E desde então a Joana nunca conseguiu ser melhor que a irmã, e quando o era, o pai esforçava-se por lhe chamar pura sorte. O que a Joana pensava, fazia ou desejava era considerado, respectivamente, estúpido, inútil e adiado sine die. E foi assim que a Joana nunca saiu da aldeia, deixou a escola cedo, não casou, não teve filhos e quando nos conhecemos os olhos dela rogavam-me piedade. A irmã estudou, pois está claro, doutorou-se, arranjou o seu “mais que tudo”, está grávida, trabalha e vive no estrangeiro. É feliz, ou pelo menos parece sê-lo.

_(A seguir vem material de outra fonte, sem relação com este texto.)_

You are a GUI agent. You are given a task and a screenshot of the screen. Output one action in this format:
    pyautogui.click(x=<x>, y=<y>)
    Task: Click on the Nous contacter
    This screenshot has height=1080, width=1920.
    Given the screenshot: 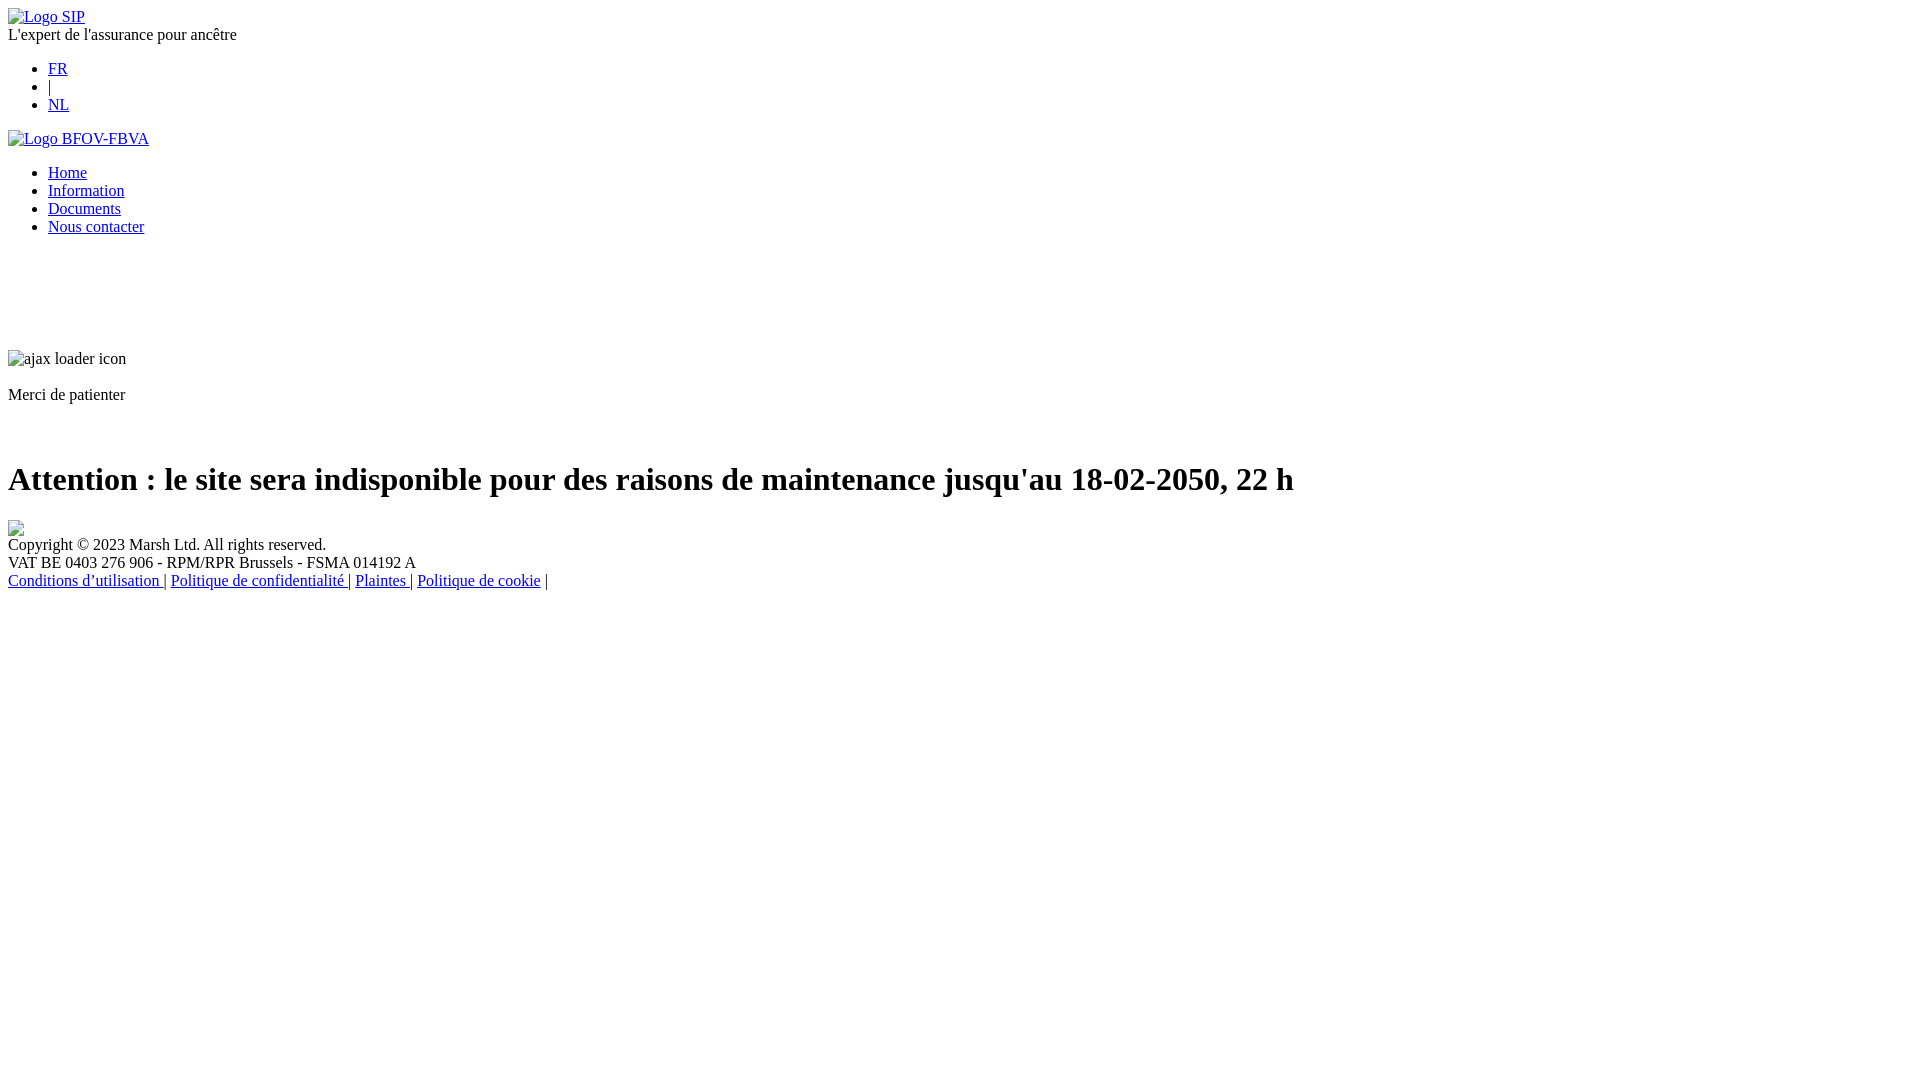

Enquanto que a nossa Joana, naquela planície seca e parada, começou a fumar, tornou-se uma compradora compulsiva, transformou-se numa falsa beata e ultimamente deu-lhe para furtar pequenos objectos: canetas da vizinha, clips da papelaria, pacotes de açúcar do café, brinquedos no jardim infantil…
Preocupada, a Joana consultou um livro sobre estes estranhos impulsos para subtrair coisas de valor irrelevante e descobriu um palavrão: cleptomania. Descobriu também que está associada a perturbações psíquicas.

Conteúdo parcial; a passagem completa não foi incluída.